I want to celebrate one particular trend: ads that celebrate diversity.
The average consumer sees 10,000 ads a day. Younger consumers, Deloitte had found, notice representation in ads and base their purchases in part on who and what they see.
A Cambridge University study showed that audiences relate to marketing when it reflects their shared traits, including skin color, size, and age. “It’s not necessarily enough to show one component which is similar,” the head researcher, Ben Barry, said. “People really wanted to see someone who represents them in all three factors.”
As Kyla Jones, U.S. diversity strategist at the Rapp agency, told Restaurant Drive, "Brands are really starting to respond to that expectation that consumers have, which is if you're going to ask for me to belong in this brand if you're looking for wallet-share in my purse, then I need for you as a brand to not only represent me in your efforts but also recognize my individuality and how I want to show up, engage and spend money with your brand.”
A number of recent ads have been applauded for showing Americans not just of different races but also of different religions and sexual orientations. Some highlights include ads from Target, Starbucks, and Oreo.

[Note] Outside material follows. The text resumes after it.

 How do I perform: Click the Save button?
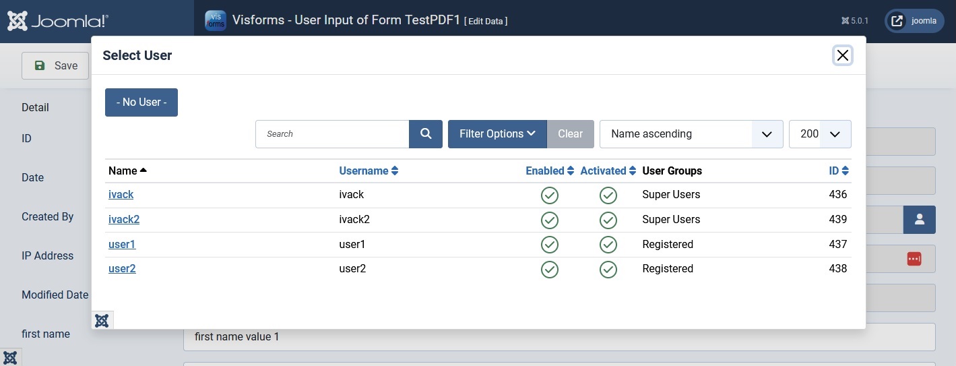click(x=56, y=66)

But as great as these have been, one community has been conspicuously absent: those with visible disabilities.
The CDC says that 61 million American adults live with a disability—that’s one in four of us. Thirteen percent of us can’t climb stairs, 11 percent have cognitive challenges, 6 percent are deaf.
That’s what makes this year’s crop of holiday ads so heartening. Through storytelling that’s both direct, as the case of Home Depot Foundation, and indirect, in the case of Amazon, brands are showing that the nearly three million Americans who rely on wheeled mobility, including my father until his death earlier this fall, also celebrate the holidays—and also make meaningful purchases.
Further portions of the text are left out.